* [What to work on]
Send back the listing, word for word.

__________

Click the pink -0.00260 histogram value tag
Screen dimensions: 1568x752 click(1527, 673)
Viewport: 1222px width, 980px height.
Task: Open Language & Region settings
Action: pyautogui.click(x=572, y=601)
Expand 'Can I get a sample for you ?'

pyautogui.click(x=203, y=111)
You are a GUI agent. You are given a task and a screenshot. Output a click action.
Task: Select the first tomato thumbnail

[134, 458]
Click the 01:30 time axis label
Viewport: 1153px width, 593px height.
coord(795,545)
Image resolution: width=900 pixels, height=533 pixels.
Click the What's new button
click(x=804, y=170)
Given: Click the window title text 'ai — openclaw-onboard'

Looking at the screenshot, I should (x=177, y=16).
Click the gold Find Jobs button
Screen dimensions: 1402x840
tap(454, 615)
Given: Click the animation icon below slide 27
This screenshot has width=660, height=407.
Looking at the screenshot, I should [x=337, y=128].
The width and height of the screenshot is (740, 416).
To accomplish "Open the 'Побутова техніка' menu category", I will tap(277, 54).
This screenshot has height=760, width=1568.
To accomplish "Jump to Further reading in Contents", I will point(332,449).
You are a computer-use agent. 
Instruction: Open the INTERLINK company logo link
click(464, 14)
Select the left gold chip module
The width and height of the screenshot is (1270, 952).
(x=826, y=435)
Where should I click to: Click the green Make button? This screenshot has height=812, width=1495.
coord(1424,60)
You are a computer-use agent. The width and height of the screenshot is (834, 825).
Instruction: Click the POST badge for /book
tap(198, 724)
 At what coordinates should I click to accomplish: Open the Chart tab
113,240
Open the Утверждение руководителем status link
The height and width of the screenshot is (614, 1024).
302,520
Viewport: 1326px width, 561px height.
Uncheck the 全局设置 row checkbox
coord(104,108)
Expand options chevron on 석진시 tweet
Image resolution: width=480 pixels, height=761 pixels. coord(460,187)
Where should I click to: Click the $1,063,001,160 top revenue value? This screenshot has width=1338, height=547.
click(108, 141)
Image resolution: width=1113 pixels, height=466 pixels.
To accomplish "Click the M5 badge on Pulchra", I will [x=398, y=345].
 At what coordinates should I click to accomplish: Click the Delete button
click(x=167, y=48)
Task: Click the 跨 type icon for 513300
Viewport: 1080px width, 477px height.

__________

* [Answer for this exercise]
Click the pink -0.00260 histogram value tag
Screen dimensions: 1568x752 click(1527, 673)
Viewport: 1222px width, 980px height.
Task: Open Language & Region settings
Action: pyautogui.click(x=572, y=601)
Expand 'Can I get a sample for you ?'

pyautogui.click(x=203, y=111)
You are a GUI agent. You are given a task and a screenshot. Output a click action.
Task: Select the first tomato thumbnail

[134, 458]
Click the 01:30 time axis label
Viewport: 1153px width, 593px height.
coord(795,545)
Image resolution: width=900 pixels, height=533 pixels.
Click the What's new button
click(x=804, y=170)
Given: Click the window title text 'ai — openclaw-onboard'

Looking at the screenshot, I should (x=177, y=16).
Click the gold Find Jobs button
Screen dimensions: 1402x840
tap(454, 615)
Given: Click the animation icon below slide 27
This screenshot has width=660, height=407.
Looking at the screenshot, I should [x=337, y=128].
The width and height of the screenshot is (740, 416).
To accomplish "Open the 'Побутова техніка' menu category", I will tap(277, 54).
This screenshot has height=760, width=1568.
To accomplish "Jump to Further reading in Contents", I will point(332,449).
You are a computer-use agent. 
Instruction: Open the INTERLINK company logo link
click(464, 14)
Select the left gold chip module
The width and height of the screenshot is (1270, 952).
(x=826, y=435)
Where should I click to: Click the green Make button? This screenshot has height=812, width=1495.
coord(1424,60)
You are a computer-use agent. The width and height of the screenshot is (834, 825).
Instruction: Click the POST badge for /book
tap(198, 724)
 At what coordinates should I click to accomplish: Open the Chart tab
113,240
Open the Утверждение руководителем status link
The height and width of the screenshot is (614, 1024).
302,520
Viewport: 1326px width, 561px height.
Uncheck the 全局设置 row checkbox
coord(104,108)
Expand options chevron on 석진시 tweet
Image resolution: width=480 pixels, height=761 pixels. coord(460,187)
Where should I click to: Click the $1,063,001,160 top revenue value? This screenshot has width=1338, height=547.
click(108, 141)
Image resolution: width=1113 pixels, height=466 pixels.
To accomplish "Click the M5 badge on Pulchra", I will [x=398, y=345].
 At what coordinates should I click to accomplish: Click the Delete button
click(x=167, y=48)
Task: Click the 跨 type icon for 513300
Viewport: 1080px width, 477px height.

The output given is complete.